Prompt — Restate, word for word and with no pictures, the stretch of lines in the data below that begins at the line with "Save the post with the bookmark icon" and ends at the line with "Task: Choose Person 2 for Envelope Number", inclusive.

Stored data entries:
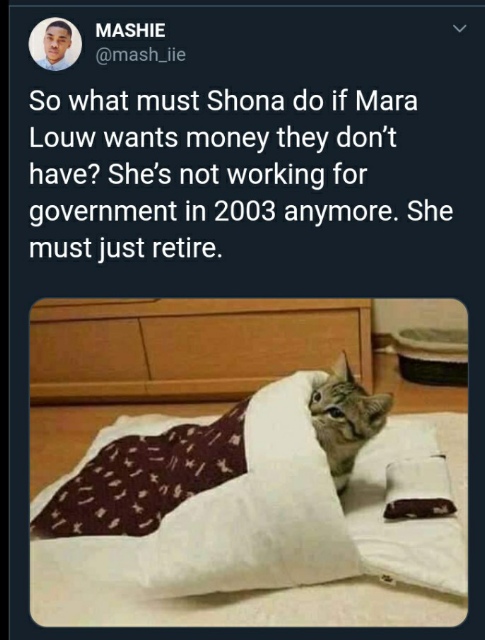Click the tweet text beginning 'So what must Shona'
485x640 pixels.
point(241,174)
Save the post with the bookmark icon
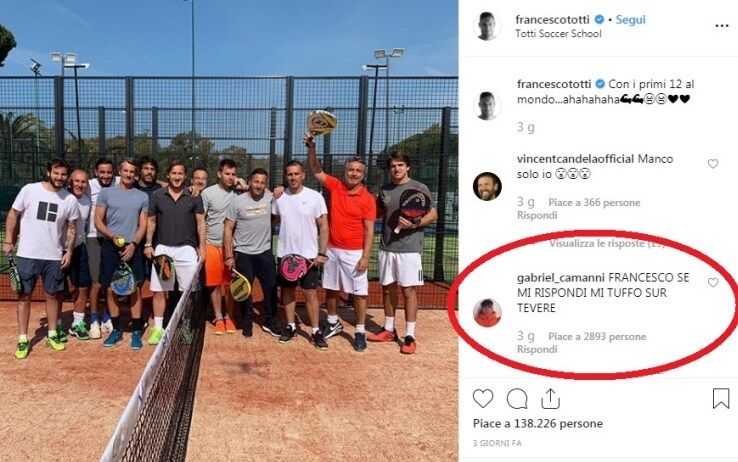This screenshot has width=738, height=462. click(721, 398)
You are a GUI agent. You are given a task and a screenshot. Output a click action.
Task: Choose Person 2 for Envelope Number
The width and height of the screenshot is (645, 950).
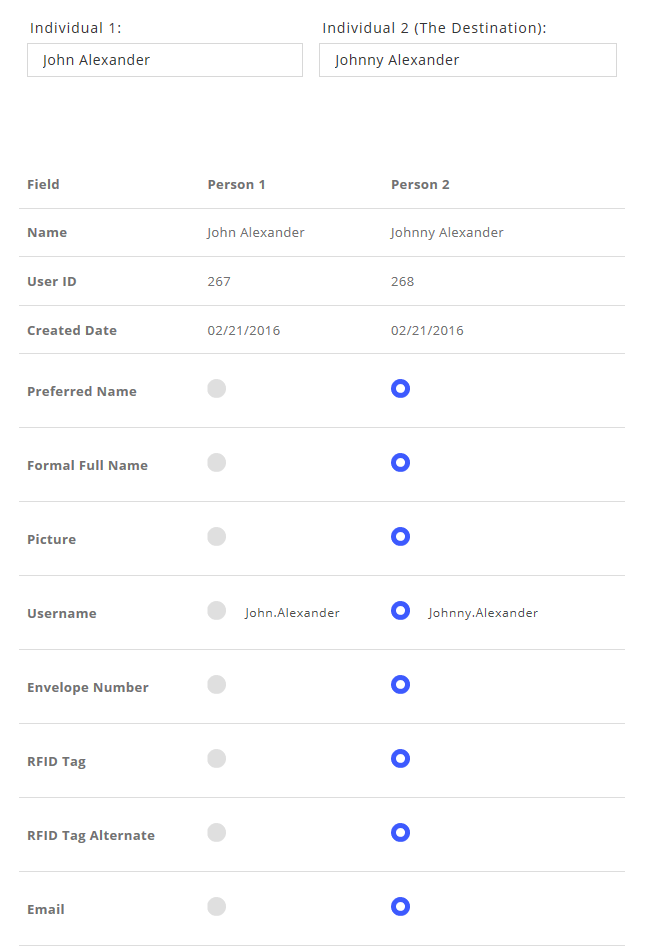(400, 685)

Answer below —
Save the post with the bookmark icon
This screenshot has width=738, height=462. click(721, 398)
You are a GUI agent. You are given a task and a screenshot. Output a click action.
Task: Choose Person 2 for Envelope Number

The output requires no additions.